The Saratogian (Saratoga, NY)

Wednesday, April 4, 1917

- — Kevin Gilbert

As the war debate heats up in the U.S. Senate, recruitmen­t efforts are underway today for a Saratoga Springs depot company.

The upper house is expected to vote on the war resolution sometime tomorrow after a lengthy, lopsided and sometimes bitter debate pitting a bipartisan antiwar minority against overwhelmi­ng public opinion. George W. Norris (R-NE) calls the imminent war “a war of dollars” and argues that declaring war on Germany would be “putting the dollar sign on the American flag.” James A. Reed (D-MO) answers that Norris’s speech “took on a treasonous character.”

The main anti-war Senator is Robert W. LaFollette (R-WI), who used a parliament­ary maneuver to postpone the debate to today. He speaks for more than three hours this afternoon, warning that “The poor who are called to rot in the trenches have now no organized mouthpiece, they have no press, but some time they will be heard.”

Rejecting President Woodrow Wilson’s claim that Germany has waged war on mankind, LaFollette asks why, if that’s the case, no other neutral nation is declaring war over Germany’s policy of unrestrict­ed submarine warfare against shipping bound for its enemies, France and Great Britan.

“Some may have a clearer view than we,” LaFollette says, “This suspicion of a desire for war profits does not attach to them.”

John Sharp Wiliams (DMS) answers LaFollette, calling his speech “pro-German, pro-Goth, pro-vandal and … anti-President, anti-Congress and anti-American.

“I am getting tired of this talk that this is a Wall Street war,” Williams says, “That’s a lie. Wall Street did not sink the Lusitania, the Arabic, the Sussex and these other ships. I’m tired of lies like that and I think it is the duty of the American Congress and people to brand them as lies.”

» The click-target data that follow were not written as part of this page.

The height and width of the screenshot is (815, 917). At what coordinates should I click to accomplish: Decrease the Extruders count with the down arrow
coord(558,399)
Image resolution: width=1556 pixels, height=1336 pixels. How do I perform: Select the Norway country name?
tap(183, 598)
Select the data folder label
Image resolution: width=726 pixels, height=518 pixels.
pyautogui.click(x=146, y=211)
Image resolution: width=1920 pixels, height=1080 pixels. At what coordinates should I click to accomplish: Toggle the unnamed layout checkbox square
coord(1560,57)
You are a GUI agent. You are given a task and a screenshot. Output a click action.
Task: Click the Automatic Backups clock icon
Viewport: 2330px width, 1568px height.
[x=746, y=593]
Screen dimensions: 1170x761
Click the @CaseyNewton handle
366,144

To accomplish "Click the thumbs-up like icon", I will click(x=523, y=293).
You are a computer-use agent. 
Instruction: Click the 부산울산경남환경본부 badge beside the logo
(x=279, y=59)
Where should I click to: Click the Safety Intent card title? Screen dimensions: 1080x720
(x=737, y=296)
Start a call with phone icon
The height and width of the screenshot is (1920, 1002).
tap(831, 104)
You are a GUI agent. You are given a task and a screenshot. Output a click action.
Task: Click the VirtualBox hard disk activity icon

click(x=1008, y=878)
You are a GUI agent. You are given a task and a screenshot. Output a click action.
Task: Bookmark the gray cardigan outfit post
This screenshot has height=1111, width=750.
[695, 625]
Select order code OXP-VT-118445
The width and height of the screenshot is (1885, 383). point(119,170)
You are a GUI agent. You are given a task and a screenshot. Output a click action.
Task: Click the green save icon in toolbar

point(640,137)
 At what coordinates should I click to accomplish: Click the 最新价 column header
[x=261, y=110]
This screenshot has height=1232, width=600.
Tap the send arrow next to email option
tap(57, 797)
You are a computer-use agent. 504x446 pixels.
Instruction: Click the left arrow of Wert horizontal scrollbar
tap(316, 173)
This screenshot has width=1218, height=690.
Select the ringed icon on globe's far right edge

A decisive vote for war is expected later tonight. In the meantime the House foreign relations committee approves the Senate war resolution, with one dissenting vote from each party.

In Saratoga Springs, Captain Ranulf Compton of the National Guard Reserve announces the opening of a recruiting drive for a 150 man depot company.

The depot company will defend the Saratoga Springs armory in the absence of Company L of the Second New York Infantry regiment. Mobilized into federal service, Company L. has been deployed to Schenectad­y County for police protective duty, guarding bridges and railroads against possible attack following a declaratio­n of war.

Local men seeking “immediate active service” will no longer be enlisted in Saratoga Springs. Instead, they must go to Troy for medical examinatio­ns before they’re enlisted into “any particular copany they may wish to join.”